_QUESTIONS TO ANSWER_.
a - Answer these questions using the horror film review:
(i) What song plays after the robotic voice reads the production credits?
(ii) What name does the chip that Eron shows them have?
(iii) Next to what does the self-driving car crash?
b - Carry the horror film review forward from its last sentence.

_TEXT_.
---------------
Rating: 3.5/5
Oh My Horror 2025 | 34/52 | Horror Technology
A robotic voice reads the production credits before Howlin’ Wolf’s Smokestack Lightning kicks on, introducing us to auto mechanic Grey Trace’s workshop, where he’s fixing up a ‘77 Pontiac Trans Am. When the car successfully turns over, he opens the garage to see his wife, Asha, ride up in a futuristic self-driving car. Grey asks Asha to drive behind him in the car so that he can drop off the Thunderbird. They drive to a beach, and go down a stairway hidden between two rocks into a futuristic home of Eron Keen, a tech innovator. Eron shows them a chip named STEM, an uber-brain that Eron claims can do anything a brain can do, but better.
On their way home, the self-driving car malfunctions and drives them in the wrong direction. The car throws an error, speeds up, and crashes next to an unhoused encampment. A car drives up behind them. Four men get out and cover their faces. They drag Asha and Grey out. A drone watches them. A guy takes his mask off and gives a speech about being uneducated before shooting and killing Asha. They shoot Grey in the neck—he lives, but cannot move his body.
---------------
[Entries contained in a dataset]
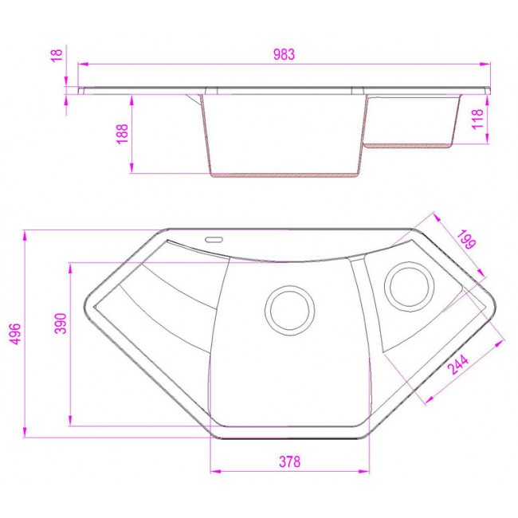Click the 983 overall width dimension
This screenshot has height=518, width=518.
pos(284,54)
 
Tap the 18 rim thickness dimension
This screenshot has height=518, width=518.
pos(57,55)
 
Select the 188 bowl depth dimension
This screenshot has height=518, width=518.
pos(122,134)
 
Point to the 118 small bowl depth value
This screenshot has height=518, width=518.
pos(477,119)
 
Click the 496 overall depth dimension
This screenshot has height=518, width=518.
pos(15,334)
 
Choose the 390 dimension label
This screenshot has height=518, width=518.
pos(61,324)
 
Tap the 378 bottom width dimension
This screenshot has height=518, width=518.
pos(290,461)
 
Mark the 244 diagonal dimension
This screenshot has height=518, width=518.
pos(458,365)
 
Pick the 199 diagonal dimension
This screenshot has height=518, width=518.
pos(466,239)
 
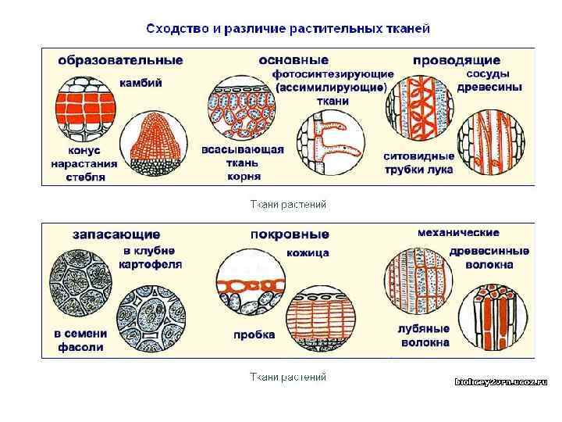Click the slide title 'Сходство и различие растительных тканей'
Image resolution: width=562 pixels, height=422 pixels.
tap(288, 29)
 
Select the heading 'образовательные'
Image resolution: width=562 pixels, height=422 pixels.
tap(119, 60)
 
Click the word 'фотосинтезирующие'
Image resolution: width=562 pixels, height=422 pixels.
tap(333, 73)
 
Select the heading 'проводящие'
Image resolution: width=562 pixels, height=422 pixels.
tap(457, 60)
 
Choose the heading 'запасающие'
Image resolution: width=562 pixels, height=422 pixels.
tap(116, 234)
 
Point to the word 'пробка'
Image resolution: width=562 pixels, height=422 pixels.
tap(254, 334)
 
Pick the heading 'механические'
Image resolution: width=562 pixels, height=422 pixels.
tap(459, 233)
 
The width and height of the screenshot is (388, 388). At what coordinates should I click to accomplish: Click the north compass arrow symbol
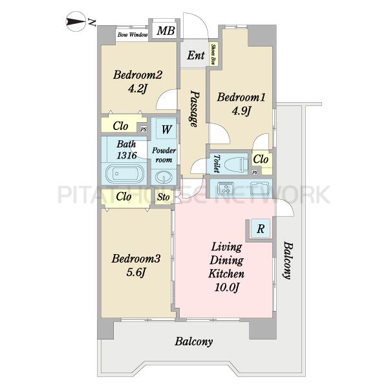[76, 21]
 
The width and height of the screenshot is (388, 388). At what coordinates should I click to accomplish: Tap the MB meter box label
[166, 31]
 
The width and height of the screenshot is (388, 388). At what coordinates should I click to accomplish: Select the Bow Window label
[133, 35]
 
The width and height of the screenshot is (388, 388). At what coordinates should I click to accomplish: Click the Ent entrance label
[196, 56]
---------------
_ANSWERS BY TASK_.
a -
(i) Howlin' Wolf's Smokestack Lightning
(ii) STEM
(iii) An unhoused encampment

b -
Three months later, Grey is quadriplegic, living with his mother and some voice-controlled arms that can perform basic functions like making protein shakes. Detective Cortez is working on finding their attackers, but to no avail. At home, Grey tries to overdose, but the house stops him just before the fatal dose. Back in the hospital, Eron visits him and offers him STEM, which will, among other things, allow him to move his body again. The only catch? He must sign a confidentiality agreement.
Robocop meets Death Wish — Grey is obviously a pawn in a tech war, but to what end?
The film establishes a juxtaposition between a world in which technology can cater to one’s every whim and Grey’s love of the manual and hands-on approach. Asha wants to print a pizza while Grey wants to make one. When Eron introduces STEM, Grey questions whether it can make babies or play football. Even with all the cameras and drones monitoring their movement, they cannot help the police find Asha’s killer. So, thematically, the film explores what makes humans, well, human.
This contrasts with Grey’s life with STEM. Not only does it help him move, but it also communicates with him and acts as a detective/advisor, finding clues that no human could. It also makes him a superhero, basically. When STEM takes over, the fights are so fun, and Logan Marshall-Green’s physicality is sharp. The gore is gross and realistic. Folks seem to like that — I’m totally over it.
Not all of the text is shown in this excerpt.